Diskless Kafka gives the platform another control surface. Compute can expand for the ingestion spike, while retained data can live in object storage with a different cost profile. Logs, metrics, and traces often tolerate a different latency envelope from transaction processing, but they generate enough volume that storage and network duplication become painful quickly.

Tencent Cloud EMR: Productization Is a Different Kind of Proof

Tencent Cloud EMR is proof that a cloud provider can integrate AutoMQ as a first-party service inside a broader data platform. The public case describes native selection from the EMR console, under 2-minute AutoMQ cluster provisioning, Tencent Cloud Object Storage as the storage layer, and Table Topics for querying streams as Iceberg tables.

That matters because production readiness is also about lifecycle integration. A service embedded in EMR has to fit provisioning, security, VPC isolation, monitoring, billing, and the expectations of teams that use Spark, Flink, Trino, and lakehouse tools.

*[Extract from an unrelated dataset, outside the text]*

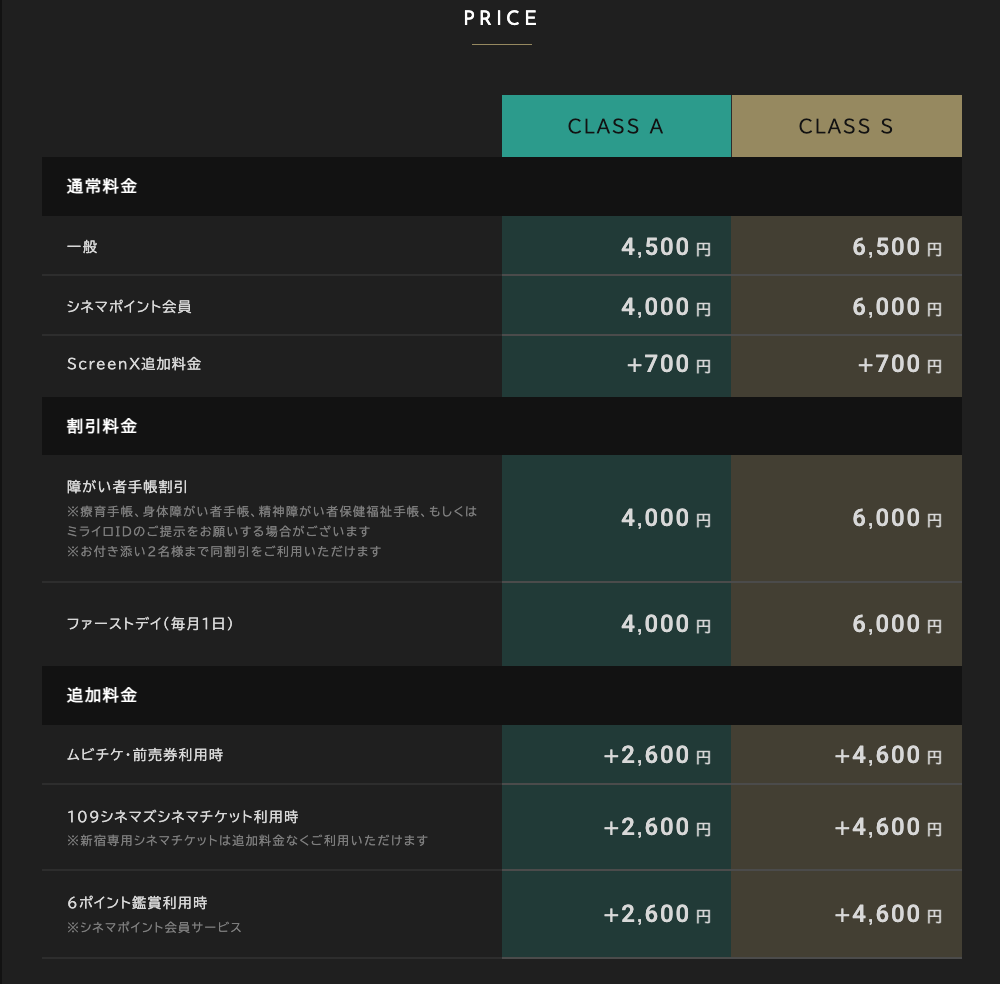
Task: Click the シネマポイント会員 row label
Action: click(x=129, y=306)
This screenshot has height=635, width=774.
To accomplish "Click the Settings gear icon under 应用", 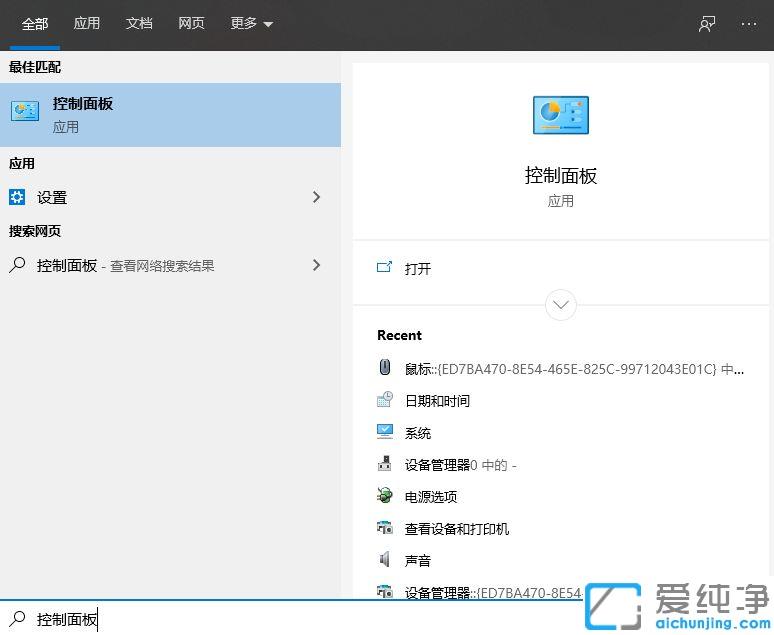I will coord(17,197).
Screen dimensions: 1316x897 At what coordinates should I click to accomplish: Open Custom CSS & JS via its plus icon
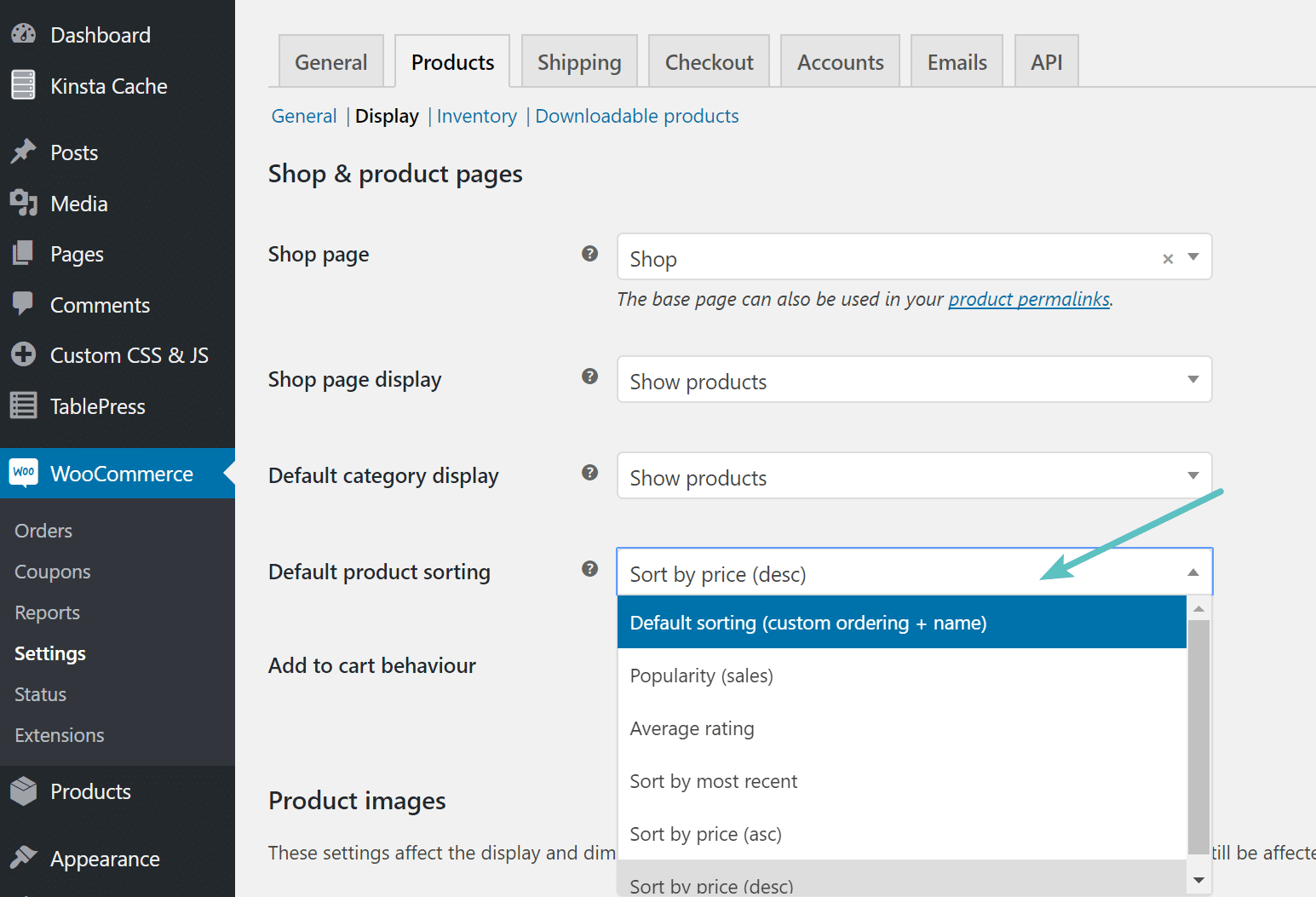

The interesting pattern here is stream-to-lake convergence. Diskless Kafka already places durable data in object storage. When the platform can expose streams as queryable table data, it reduces connector and ETL infrastructure between Kafka and the data lake.

LG U+: Existing Toolchains Are Part of the Production Surface

LG U+ is a useful counterweight to pure throughput stories. The public case describes 2.2 billion log messages per day on AWS ECS, with AutoMQ maintaining compatibility with Fluentd, Sumo Logic, and OpenSearch. For a telecom log pipeline, that compatibility is the difference between changing the streaming foundation and forcing a redesign of upstream and downstream integrations.

The deployment environment also matters. AWS ECS is built around stateless service management, rolling updates, and task replacement. AutoMQ's stateless broker design let LG U+ treat the Kafka-compatible layer closer to the rest of its cloud-native services, while S3 handled persistent storage.

The lesson is simple: a storage redesign should reduce operational uniqueness, not introduce a new island. If a diskless Kafka system requires proprietary clients, unusual observability paths, or a separate operations model, migration risk moves rather than disappears.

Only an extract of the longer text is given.